A indefinição contribui para aumentar as especulações sobre o futuro de um governo em que o partido vencedor não terá maioria absoluta e dever buscar apoio..

"A questão das alianças vai se impor", explica a socióloga francesa, Heloïse Nez. Autora do livro Podemos (Ed. Les petits matins), a especialista não arrisca a dizer o que o partido de extrema esquerda pode adotar como estratégia.

"Podemos não disse o que vai fazer. Se olharmos as eleições regionais, eles se aliaram ao PSOE para permitir que os socialistas assumissem cargos. E o PSOE também se coligou com plataformas de esquerda que incluía o Podemos. Se isso vai se reproduzir a nível nacional é uma questão aberta", afirma.

Segundo Heloise Nez, o partido de extrema-esquerda surgiu com a proposta clara de conquistar as eleições legislativas e lembra que um dos slogans de campanha é ‘por esse momento é que surgimos’. "Ao destacar a importância dessa eleições, o resultado das urnas vai provocar um grande impacto para o futuro do partido, como ele vai evolui", afirma.

"A questão será saber qual será o objetivo seguinte. Em função do resultado da votação, deverão definir o cenário político que vão ocupar e a nova estratégia a seguir: se irão optar por alianças ou se ficarão na oposição ?", indaga.

Cenário indefinido

"Estamos confrontados com um cenários de acordos. É complicado prever porque muitas posições serão divulgados dependendo do resultado da votação. O interessante desta eleição é que o cenário está muito aberto", reforça  Ampudia de Haro.

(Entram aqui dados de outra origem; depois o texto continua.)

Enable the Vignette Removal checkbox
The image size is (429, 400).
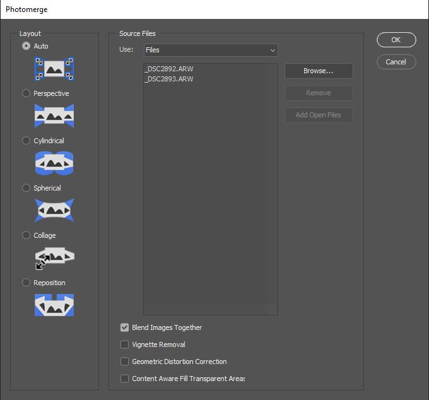124,344
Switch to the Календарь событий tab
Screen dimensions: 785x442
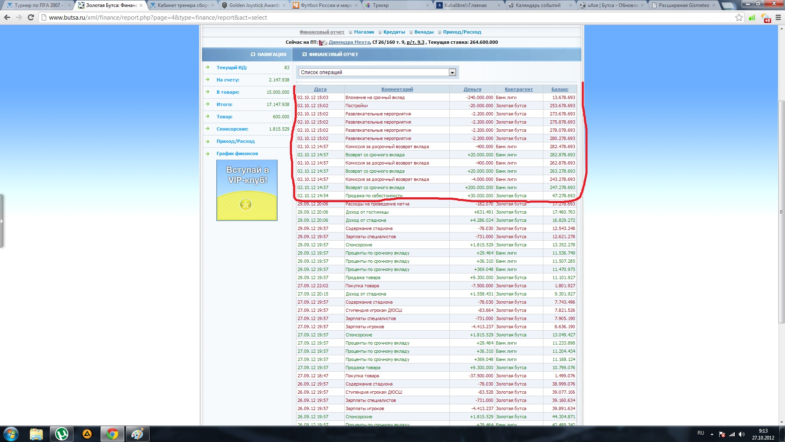pyautogui.click(x=538, y=5)
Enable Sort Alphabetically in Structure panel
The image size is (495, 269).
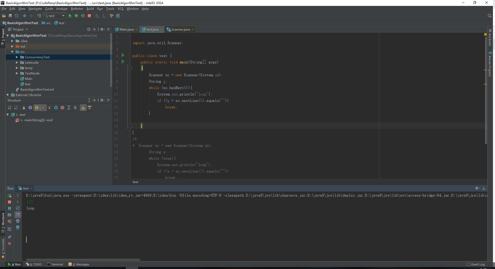(x=16, y=108)
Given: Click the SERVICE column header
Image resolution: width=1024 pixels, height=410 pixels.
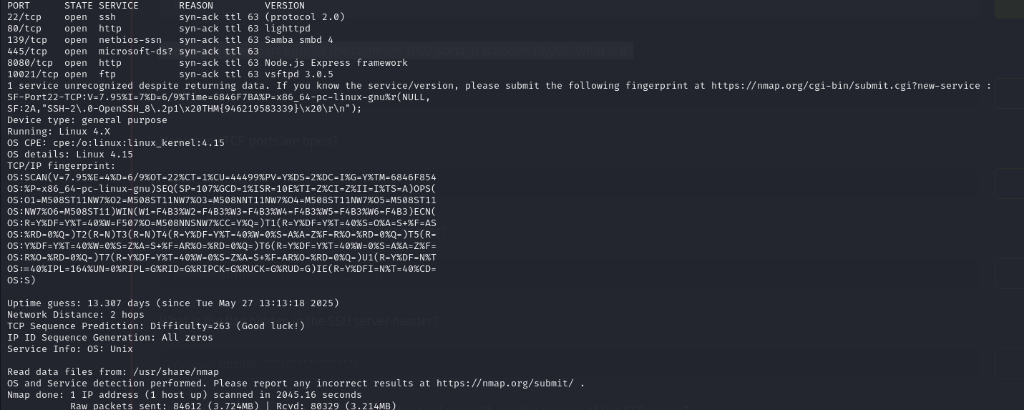Looking at the screenshot, I should (x=119, y=6).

Para o professor da Universidade Autônoma ed Madri, será mais fácil ver uma união entre Mariano Rajoy e Albert Rivera. "Não é muito simples, mas os dois partidos de direita teriam mais condições de se coligar. Na esquerda é mais difícil. As diferenças entre PSOE e Podemos é maior do que entre PP e Cidadãos", estima.

Segundo seus cálcaulos eleitorais, baseados em recentes sondagens, para os socialistas e o Podemos poderem governar, seria preciso contar ainda com os votos do Cidadãos. "A ideia de uma coalizão de três partidos perdedores não é comum na Espanha. Para esses partidos seria uma degradação de sua imagem pública", prevê.

O analista também não descarta ainda uma cenário em que uma vitória fraca do PP poderia levar a um bloquio político. " Há o risco de uma incerteza política que seria negativa para a economia e também o risco de uma polarização, com o uso de uma violência verbal nos discursos políticos como vistos durante a campanha", diz, em referência ao debate em que Pedro Sánchez acusou Rajoy de não ser uma pessoa "decente".

"Por um lado é interessante e positivo o fenômeno do interesse renovado pela política espanhola, o que aumenta o nível de exigência em relação aos políticos", completa.